- Born: March 8, 1954 Ann Arbor, Michigan, US
- Died: June 5, 2004

Academic background
- Alma mater: University of Michigan; Bryn Mawr College;
- Doctoral advisor: Brunilde Ridgway

Academic work
- Discipline: archeology
- Institutions: University of Kansas; Duke University; Loyola University of Chicago; American University of Paris; College of Wooster;

= Paul Rehak =

American archaeologist (1954–2004)

Paul Rehak (March 8, 1954 – June 5, 2004) was an American archaeologist. Rehak's research interests extended from prehistoric and Classical Greece to Imperial Rome.

Rehak was born in Ann Arbor, Michigan, where he also attended the University of Michigan. In 1976 he received his B.A. cum laude in Classics and Archaeology. In 1980 he obtained his M.A. from Bryn Mawr College, writing on Mycenaean shrines under Machteld Mellink, and Ph.D. in 1985, writing on Roman sculpture under Brunilde Ridgway.

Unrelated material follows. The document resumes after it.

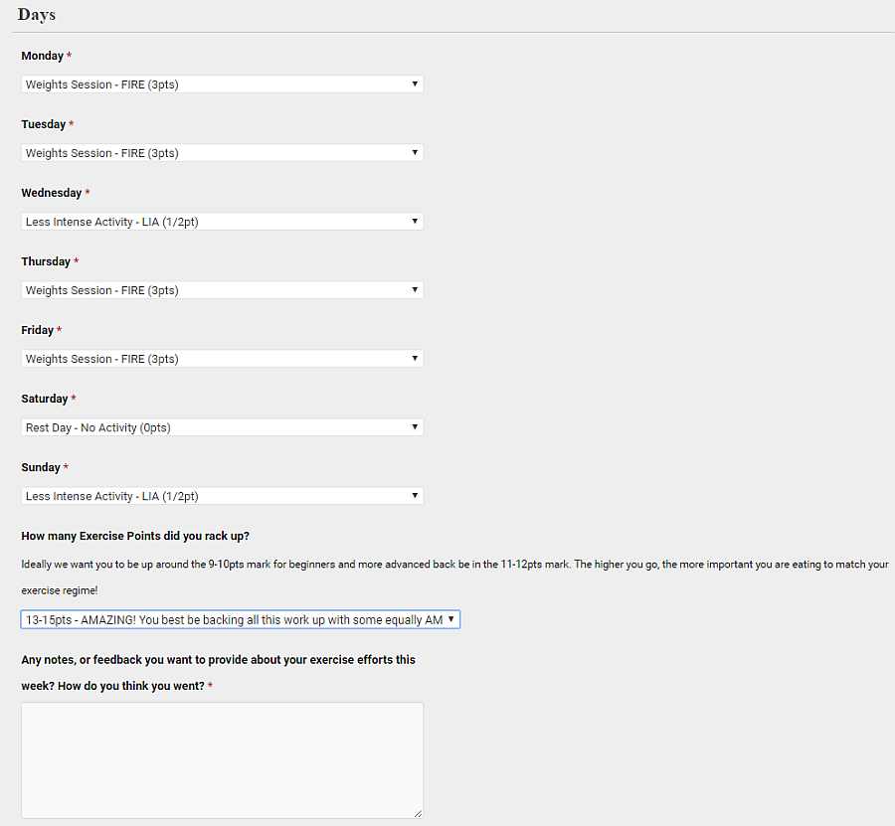Open the Tuesday activity dropdown
895x826 pixels.
(222, 153)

He went on teaching at College of Wooster, American University of Paris, Loyola University of Chicago and Duke University. At Duke he was also popular as an out activist for gay and lesbian rights. In March 2004, just months before his death, the University of Kansas promoted him to associate professor.

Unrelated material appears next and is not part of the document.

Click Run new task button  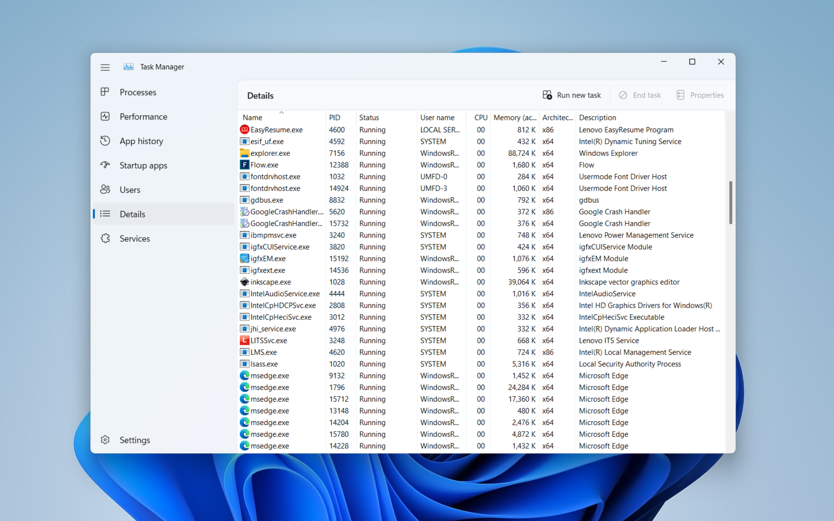[572, 95]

Rehak died in June 2004 of complications from a heart attack aggravated by a long struggle living with AIDS.

==Necrology==
- John G. Younger. "Paul Rehak, 1954-2004." American Journal of Archaeology Vol. 108, No. 3 (Jul., 2004), pp. 447-448.

== Publications ==
- Paul Rehak, "Aeneas or Numa? Rethinking the Meaning of the Ara Pacis Augustae." The Art Bulletin 83.2 (Jun., 2001), pp. 190–208.
- Imperium and Cosmos: Augustus and the Northern Campus Martius was published by the University of Wisconsin Press in 2006. The book was edited by John G. Younger from a work in progress at the time of Rehak's death. Reviews: [Bryn Mawr Classical Review 2007.08.21 http://bmcr.brynmawr.edu/2007/2007-08-21.html]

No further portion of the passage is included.